Late last year, the Congress member introduced the DETOUR (Deceptive Experience To Online Users Reduction) Act, the House version of the bill of the same name that Sens. Deb Fischer (R-NE) and Mark Warner (D-VA) introduced in 2019.

“I introduced the DETOUR Act to address common tactics tech companies use that are used to get as much personal data as possible,” Blunt Rochester told Recode. “They are intentionally deceptive user interfaces that trick people into handing over their data.”

The bills target online services with more than 100 million monthly active users — Twitter, Facebook, and YouTube, for example — and forbid them from designing user interfaces that manipulate users into consenting to give their personal data. The platforms also wouldn’t be able to run design change experiments on users without their consent.

Blunt Rochester and Warner told Recode that they plan to reintroduce the DETOUR Act this session.

“I’m committed to working with my colleagues in Congress to ban the use of these intentionally manipulative practices, designed to extract personal information from users,” Blunt Rochester said.

Sen. Fischer did not respond to a request for comment, but she rolled the DETOUR Act into the SAFE DATA Act, the Senate Commerce Committee Republicans’ version of a federal privacy law that they may reintroduce this session.

Finally, the FTC, which would likely be in charge of regulating any legislation about dark patterns, is also taking a hard look at the practice.

“This is a behavior we take seriously,” Slaughter, of the FTC, said.

The FTC plans to hold a workshop on the subject at the end of April, where it will discuss how dark patterns manipulate consumers, which groups may be especially vulnerable or harmed by this manipulation, what rules are in place to stop them, and if additional rules are needed and what they should be.

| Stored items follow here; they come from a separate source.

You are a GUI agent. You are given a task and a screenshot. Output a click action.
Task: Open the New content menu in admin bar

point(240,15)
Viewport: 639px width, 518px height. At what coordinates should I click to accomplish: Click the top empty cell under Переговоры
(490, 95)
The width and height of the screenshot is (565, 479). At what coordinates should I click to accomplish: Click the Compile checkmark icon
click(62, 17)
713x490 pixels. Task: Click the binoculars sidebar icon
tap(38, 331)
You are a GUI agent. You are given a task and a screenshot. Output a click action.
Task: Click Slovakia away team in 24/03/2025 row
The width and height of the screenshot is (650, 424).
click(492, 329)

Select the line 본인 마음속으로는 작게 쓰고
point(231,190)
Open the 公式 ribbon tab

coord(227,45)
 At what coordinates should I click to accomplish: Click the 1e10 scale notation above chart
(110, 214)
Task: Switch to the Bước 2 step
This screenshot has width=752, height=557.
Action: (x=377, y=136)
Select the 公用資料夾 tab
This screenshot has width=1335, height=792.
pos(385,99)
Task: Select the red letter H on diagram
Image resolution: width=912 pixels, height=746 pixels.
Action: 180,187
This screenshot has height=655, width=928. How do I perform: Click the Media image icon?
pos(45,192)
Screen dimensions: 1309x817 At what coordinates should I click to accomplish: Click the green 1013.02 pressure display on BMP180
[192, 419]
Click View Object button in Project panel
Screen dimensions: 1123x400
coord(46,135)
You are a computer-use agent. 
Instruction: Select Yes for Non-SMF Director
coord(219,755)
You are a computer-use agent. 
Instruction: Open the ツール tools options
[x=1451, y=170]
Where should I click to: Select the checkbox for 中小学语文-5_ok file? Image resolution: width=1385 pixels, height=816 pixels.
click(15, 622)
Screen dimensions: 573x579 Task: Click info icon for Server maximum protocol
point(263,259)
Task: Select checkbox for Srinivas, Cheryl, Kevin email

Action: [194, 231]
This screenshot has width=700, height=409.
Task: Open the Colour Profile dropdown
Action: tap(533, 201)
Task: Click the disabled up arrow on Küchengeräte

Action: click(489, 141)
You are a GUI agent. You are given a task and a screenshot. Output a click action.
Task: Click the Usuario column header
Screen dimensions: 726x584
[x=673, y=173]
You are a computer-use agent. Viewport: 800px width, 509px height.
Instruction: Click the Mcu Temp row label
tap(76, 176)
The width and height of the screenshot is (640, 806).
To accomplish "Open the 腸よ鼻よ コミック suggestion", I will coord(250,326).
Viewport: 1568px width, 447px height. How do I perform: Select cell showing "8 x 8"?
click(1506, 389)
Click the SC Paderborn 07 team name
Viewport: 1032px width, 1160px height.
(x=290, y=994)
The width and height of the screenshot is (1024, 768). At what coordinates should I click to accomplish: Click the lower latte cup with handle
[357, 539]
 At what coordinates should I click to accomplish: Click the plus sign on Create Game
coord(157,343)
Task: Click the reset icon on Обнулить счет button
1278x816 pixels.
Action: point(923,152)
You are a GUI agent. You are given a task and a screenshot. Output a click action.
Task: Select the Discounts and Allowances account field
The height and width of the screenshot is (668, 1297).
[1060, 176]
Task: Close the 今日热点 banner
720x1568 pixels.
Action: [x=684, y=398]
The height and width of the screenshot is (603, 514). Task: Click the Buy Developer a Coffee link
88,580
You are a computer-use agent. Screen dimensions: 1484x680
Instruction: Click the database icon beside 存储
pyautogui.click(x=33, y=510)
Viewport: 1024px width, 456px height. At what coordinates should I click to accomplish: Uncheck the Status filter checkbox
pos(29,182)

“I think about this issue much more as one of data abuses than just data privacy,” Slaughter said. “The first step of collecting your data may not be the immediate harm. But how is that data then aggregated, used, transferred to manipulate your purchases, target advertising, create this surveillance economy that has a lot of downstream harms for users in a way that is less visible to the user or the public?”

The FTC’s authority here comes from its mandate to enforce laws against deceptive or unfair trade practices. The agency has gone after violators who use dark patterns where it can. Tricking people into signing up for and paying for subscriptions or services and intentionally making it difficult to cancel them is an obvious and actionable example. Making people think they’re buying something for a set price without making any additional charges clear is another one.

One of the few federal privacy laws we do have — the Children’s Online Privacy Protection Act — gives the FTC authority over many privacy violations against children under 13, and many dark patterns are included in that law. But no such law exists for adults, so confusingly worded privacy policies and opt-outs that lead to data abuses may need legislation explicitly forbidding them before the FTC is empowered to act.

That legislation won’t be easy to write, either. The line between deliberate deception and legally urging a user to make a choice that materially benefits a company can be blurry.

“Part of the challenge with regulating dark patterns are the gray areas: the instances where users of a technology are being constrained in such a way that they can’t exercise complete autonomy, but that they may not be experiencing full manipulation, or perhaps they are being coerced but with a light touch,” Jennifer King, privacy and data policy fellow at the Stanford University Institute for Human-Centered Artificial Intelligence, told Recode.

In lieu of a federal privacy law, Slaughter says she hopes to use Section 18 of the FTC Act to exercise the commission’s rulemaking authority.

“The FTC should have clearer, more direct Administrative Procedure Act rulemaking authority to address these kinds of things,” Slaughter said. “But in the meantime, I’m very excited to use all the tools that we have, including our Section 18 authority, to tackle it. Is it easy? No. Is it fast? No. Is it worth the effort? Yes. Because if we’re just waiting around for Congress to act, we could be waiting for a long time.”